The Other White Album

In 1968, Beatle Paul McCartney approached Richard Hamilton, inventor of Pop Art, to design the cover for the follow-up LP to the game-changing Sgt. Pepper album of the previous year. Hamilton came up with a typically droll and elegant solution by taking the opposite extreme to Pepper’s psychedelic horror vacui—a completely white album cover with “The Beatles” embossed at an angle on the front and individually numbered in the lower right corner (making it a limited edition of 3 million or so), improbably linking the Fab Four to then cutting-edge visual art strategies of Minimalism and Conceptualism.

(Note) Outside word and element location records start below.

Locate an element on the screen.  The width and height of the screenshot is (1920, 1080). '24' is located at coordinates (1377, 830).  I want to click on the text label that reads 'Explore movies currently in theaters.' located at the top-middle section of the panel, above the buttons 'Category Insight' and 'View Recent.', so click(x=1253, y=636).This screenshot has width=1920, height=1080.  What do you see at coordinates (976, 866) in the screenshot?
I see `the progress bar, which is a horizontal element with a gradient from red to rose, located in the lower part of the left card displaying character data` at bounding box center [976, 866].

Fast forward 45 years: California-raised artist Rutherford Chang fills a SoHo gallery with the 600+ copies of the original vinyl pressing of The White Album he has accumulated over the last few years, mostly from trolling the Internet. That show—“We Buy White Albums” —presented the collection in a stripped-down version of a retail record store, with bins full of the same LP organized by serial number, a wall of display copies and two listening stations where audience members were invited to audit 4 ½ decades-worth of wear and tear on one of our culture’s most familiar and beloved sound artifacts.

The real aesthetic payoff was the album jackets, with Hamilton’s minimalist void altered idiosyncratically with tags of ownership, repositioned track listings and more than occasional attempts to provide the psychedelic cover art that never was. On top of this layer of horror vacui graffiti is the abrasion and grime from years of handling, and the frequent random disintegration of the white cover slicks to reveal the brown cardboard beneath.
The result is a strangely moving inversion of Walter Benjamin’s description of the elimination of an artwork’s unique aura through mass media reproduction—what began, at least in part, as a knowing wink at the vacuous genericism of the globally marketed commodity The Beatles had become, became the tabula rasa for thousands of uniquely individuated artifacts. Presented in a pre-loaded “white cube” gallery space and not available for purchase, Chang’s collection of White Albums were allowed to reveal their truly iconic function.

white album poster UNDER THE RADAR

The second phase of Chang’s project was to compile the accumulated differences into a singularity—a limited edition mixdown of multiple versions of the time-worn vinyl into a dense, off-register thicket of sound. This artifact has just been released via Chang’s tumblr page (though the link to purchase the LP mysteriously vanished after a few days—intellectual property goons?).

The packaging is a gorgeous analogy of this layering—a Reader’s Digest condensation of the most interesting modifications—front and back, gatefold, even the Apple Records logo labels—into a dizzy palimpsest of lyric fragments, mildew stains, library stamps and Dayglo cartoons. Replacing Hamilton’s original photo-collage poster from the original set is a 24 X 24-inch poster displaying a grid of the covers from Chang’s collection.
The sound is amazing. I’m a little skeptical about the claim that the record actually consists of 100 different versions superimposed, and there’s almost certainly been some mixing involved, as one or two tracks seem to be foregrounded over the massed chorus in back. This makes the songs easier to identify and follow—at least at first.

As each side plays, the different layers gradually shift out of sync, creating a cloud of ghostly reflections that precede and follow the lead line. What at first sounds like a party in the next apartment where they’re playing The White Album gradually transforms into a lost tape loop piece by Terry Riley or Steve Reich —full circle back to Minimalism!
white album vinyl UNDER THE RADAR

While the formal components of Chang’s project aren’t strikingly original—piss-takes on Minimalism’s supposed purity are almost as old as the movement itself, and artists like Christian Marclay, John Oswald, Sean Duffy, Tom Recchion, Philip Jeck and many others have issued conceptually-motivated remixes of pop records—it is his choice of source material that makes the appropriation remarkable—creating not only a compelling exhibition, object and recording, but initiating a Duchampian depth-charge that resonates across time and simultaneously into the worlds of mass consumer culture, contemporary art discourse and hauntological interiority.

Too many artists seem to think that Duchamp’s magic wand can be waved over any piece of crap and transform it into something significant; Rutherford Chang’s White Album variations demonstrate that some readymades are more ready than others.